**What you are asked to do**
Every entry that follows should be output exactly, and every image in it left out.
· · · · · · ·
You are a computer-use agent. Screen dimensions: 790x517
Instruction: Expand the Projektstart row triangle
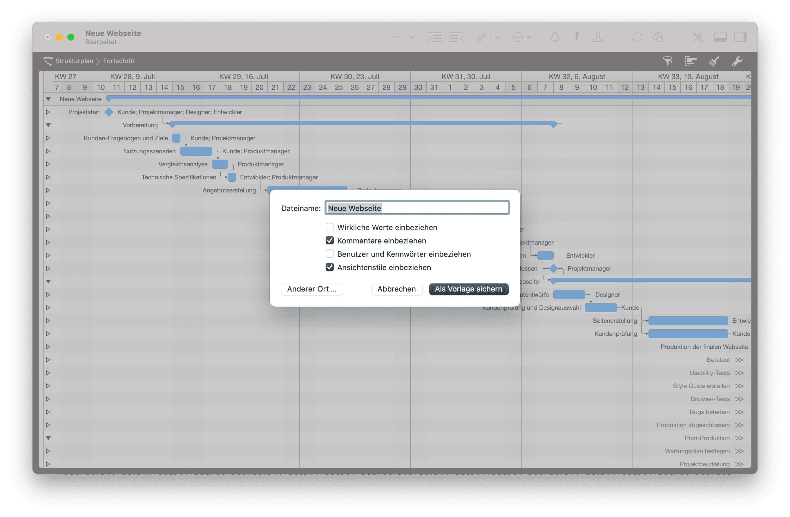click(x=48, y=112)
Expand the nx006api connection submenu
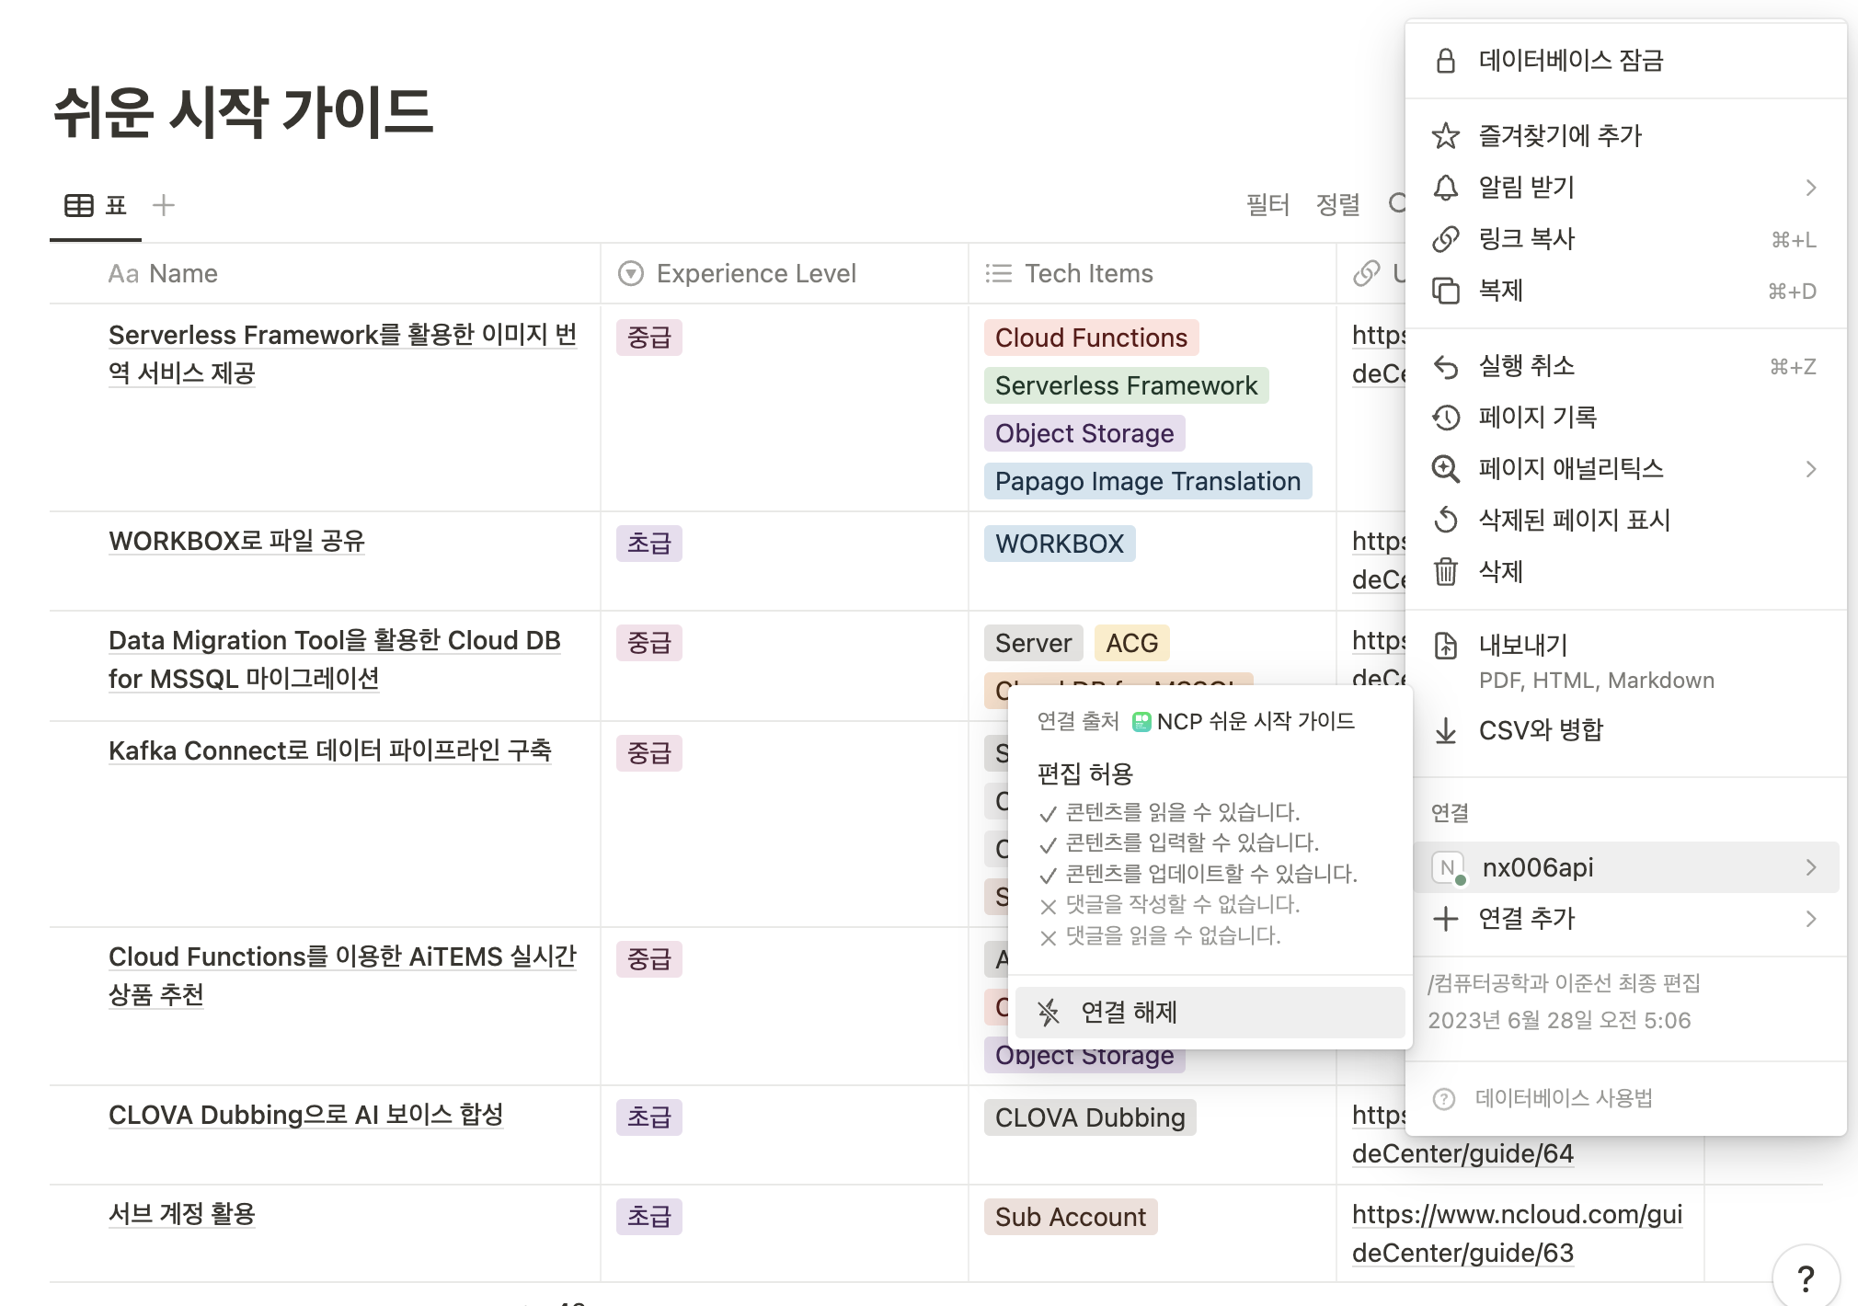The image size is (1858, 1306). pyautogui.click(x=1810, y=867)
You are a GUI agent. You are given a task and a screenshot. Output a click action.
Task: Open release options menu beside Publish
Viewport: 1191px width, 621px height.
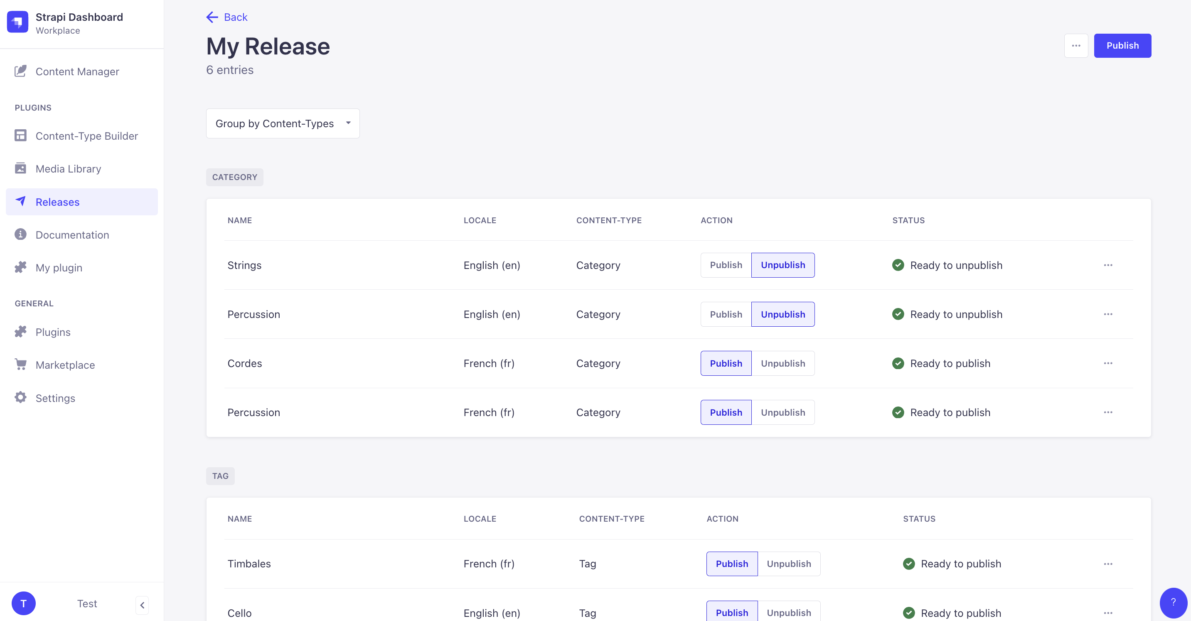point(1075,46)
· · · · · · ·
**Expected answer**
You are a computer-use agent. Screen dimensions: 790x517
Instruction: Expand the Projektstart row triangle
click(x=48, y=112)
Expand the nx006api connection submenu
The image size is (1858, 1306). pyautogui.click(x=1810, y=867)
You are a GUI agent. You are given a task and a screenshot. Output a click action.
Task: Open release options menu beside Publish
Viewport: 1191px width, 621px height.
point(1075,46)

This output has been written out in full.